The Pilot in Command and Aircraft Airworthinessby Dylan Gingerich
Throughout the course of private pilot training, every student learns the privileges and responsibilities of the Pilot in Command (PIC). One of the most overlooked responsibilities is requirement 91.7, which is the determination of aircraft airworthiness by the PIC. There are several components to aircraft airworthiness, such as required documents, inspections, and equipment.
The document requirements are fairly straight forward and are seldom overlooked. They include the airworthiness certificate, registration certificate, operating limitations (AFM or POH, and required placards), and weight and balance data pertinent to the specific aircraft and must be on board the aircraft. The most common violation involves someone stealing the AFM to make copies of specific pages and forgetting to return it before the next flight.

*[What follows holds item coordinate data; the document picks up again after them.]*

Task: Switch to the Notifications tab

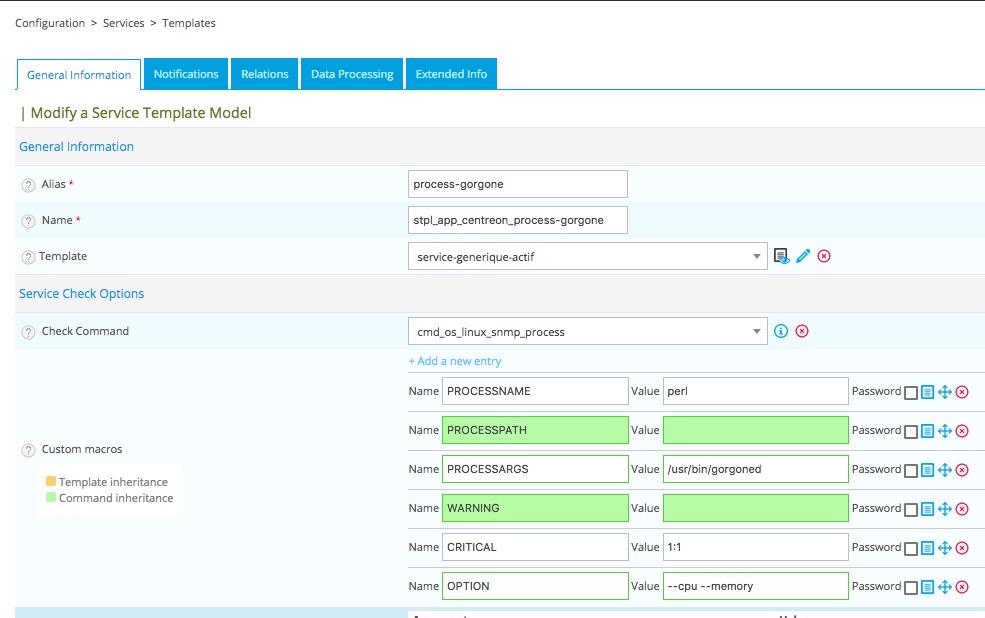Action: (186, 74)

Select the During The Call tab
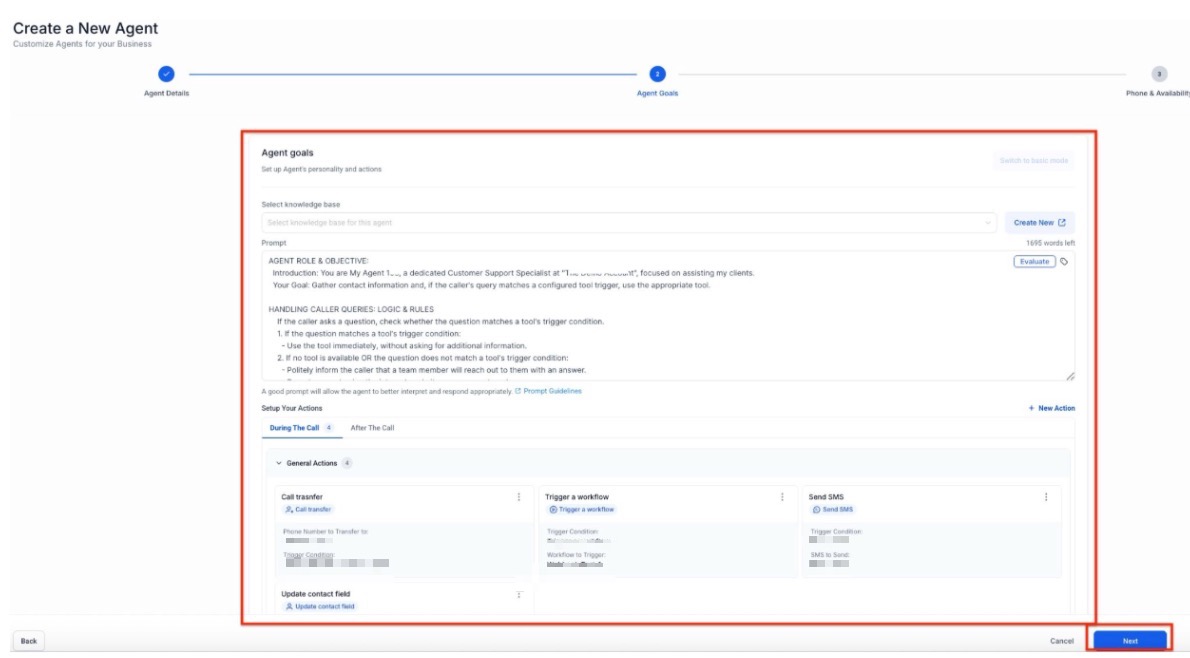[x=295, y=428]
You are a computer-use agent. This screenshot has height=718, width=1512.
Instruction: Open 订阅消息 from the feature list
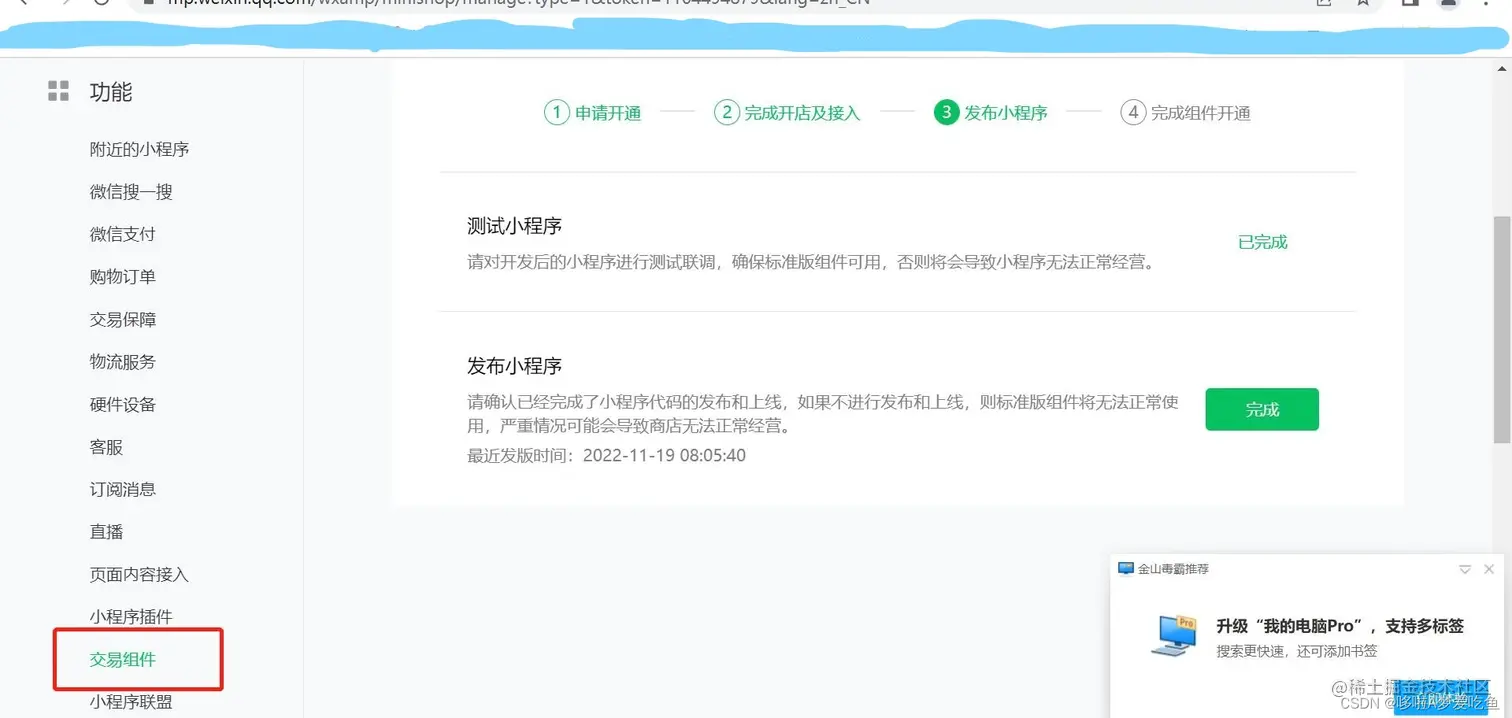tap(122, 489)
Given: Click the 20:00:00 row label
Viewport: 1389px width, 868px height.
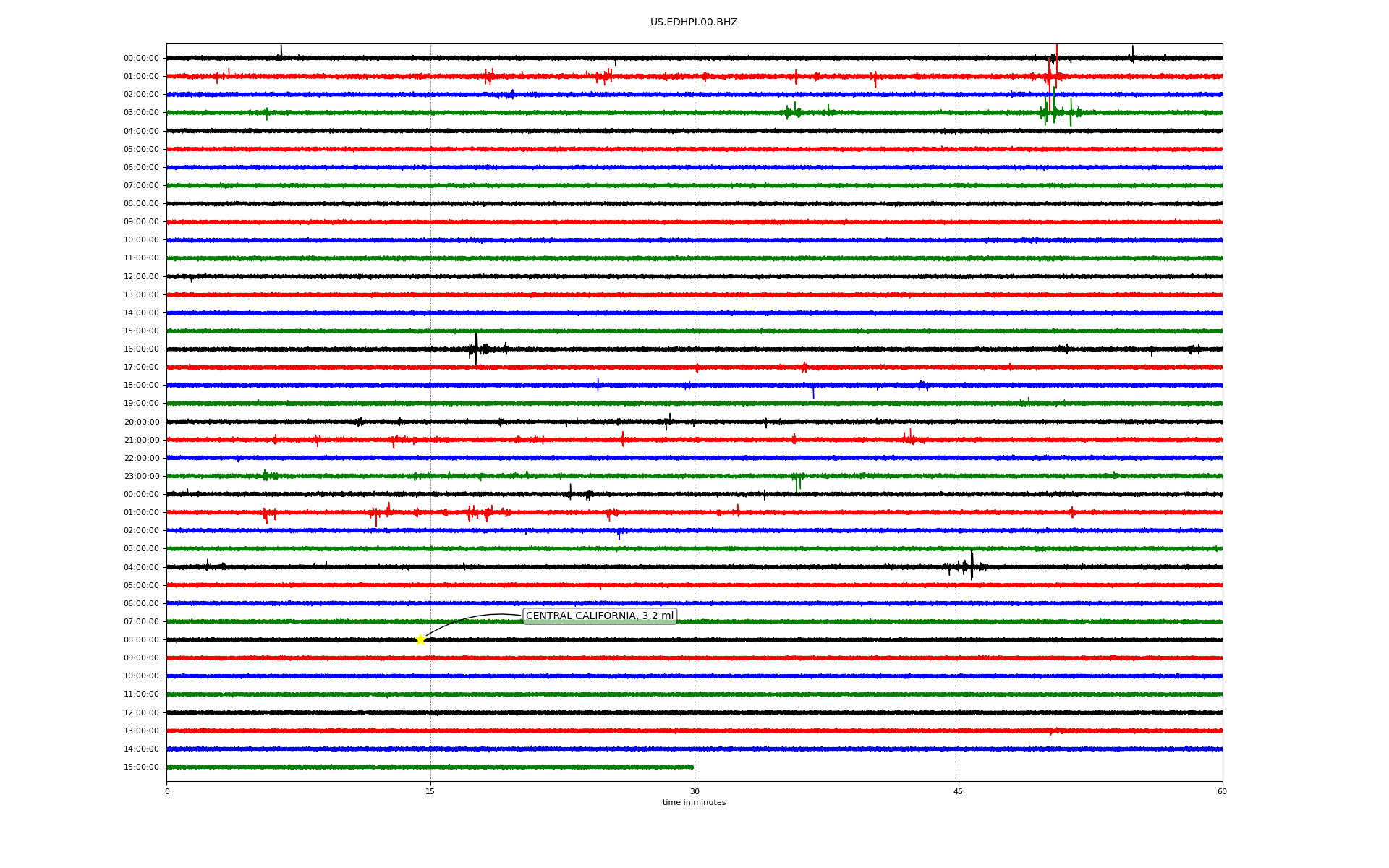Looking at the screenshot, I should (x=141, y=422).
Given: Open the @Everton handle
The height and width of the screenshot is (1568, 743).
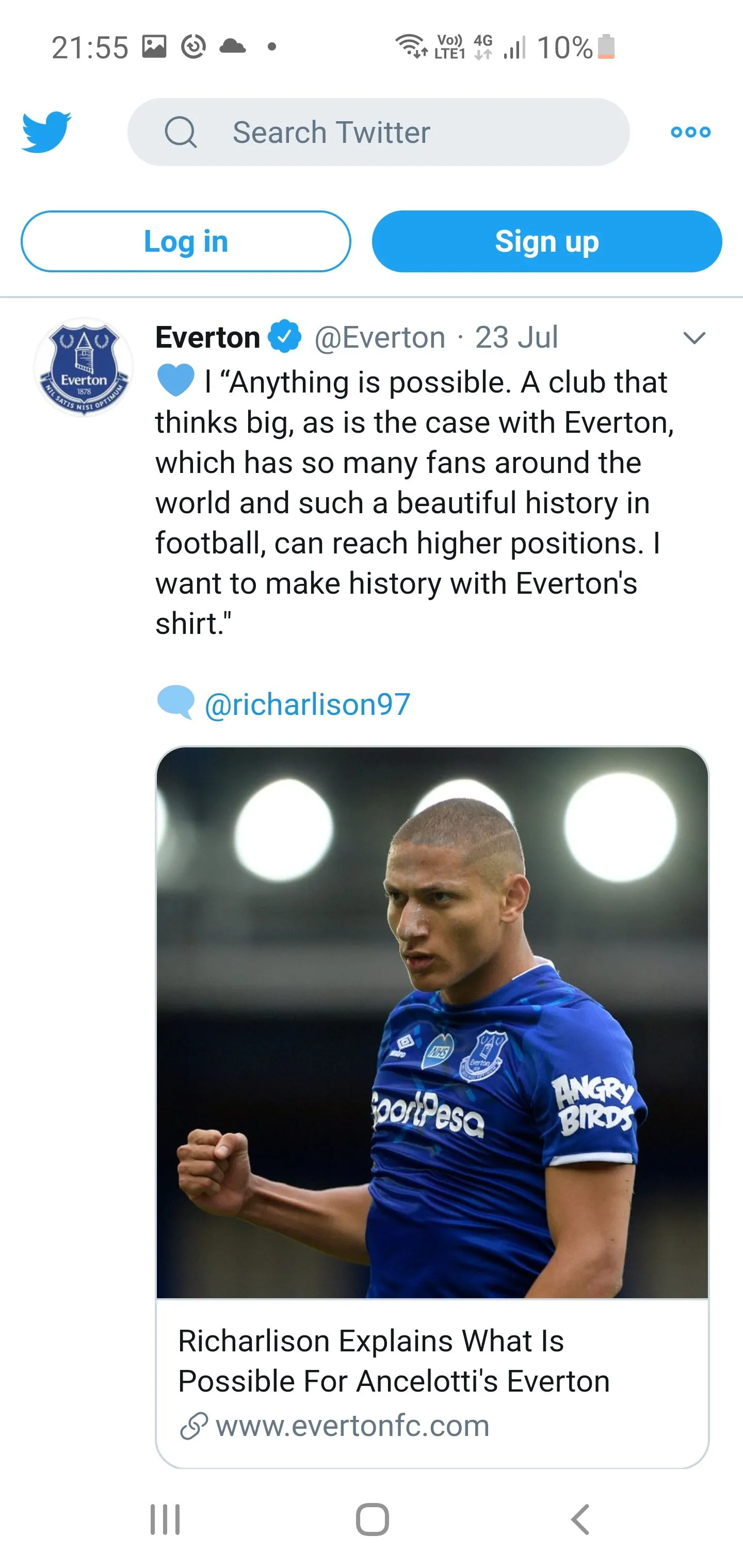Looking at the screenshot, I should [x=379, y=337].
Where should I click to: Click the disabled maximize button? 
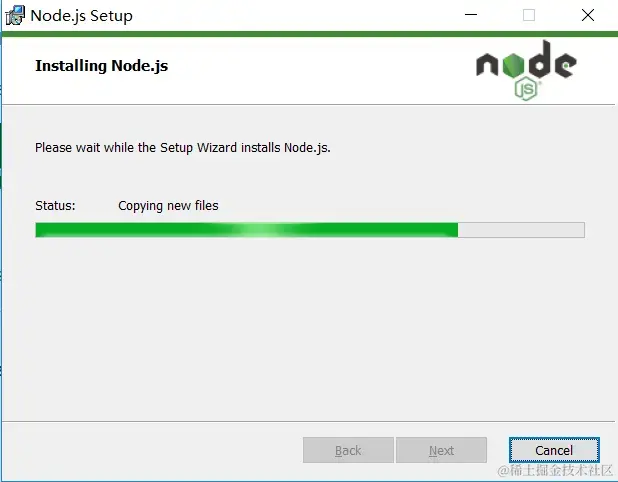pos(529,15)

Required equipment varies on the type of operation. Section 91.205 lists certain required instruments and equipment for day and night VFR, and operation under IFR requires even more. This section is seldom violated, but remember, it is the PIC’s responsibility to ensure that the required equipment is on board and in working order. If it isn’t working, make sure it is disconnected (if it isn’t a required item), and placarded as inoperative.
From a flight school standpoint, the most common violation is flying past the 100-hour inspection. (Remember, we can go past 100 hours by 10% only to get the aircraft to a place where the inspection can be conducted.) Unlike the oil change at 50 hours, the 100-hour limitation is a solid one and should not be broken. Normally, when an aircraft nears the inspection, Sweet Aviation staff will remove the keys, so that the aircraft cannot be flown. The weekends commonly present a challenge when our staff is not around as much. We have taken steps to make it easier for renters to comply with the inspection times by publishing the times on every aircraft’s clipboard. Should you, as the PIC, notice that the 100-hour inspection is past due, it is your responsibility not to fly because the aircraft is no longer technically airworthy.
With a little knowledge, determining aircraft airworthiness is no sweat.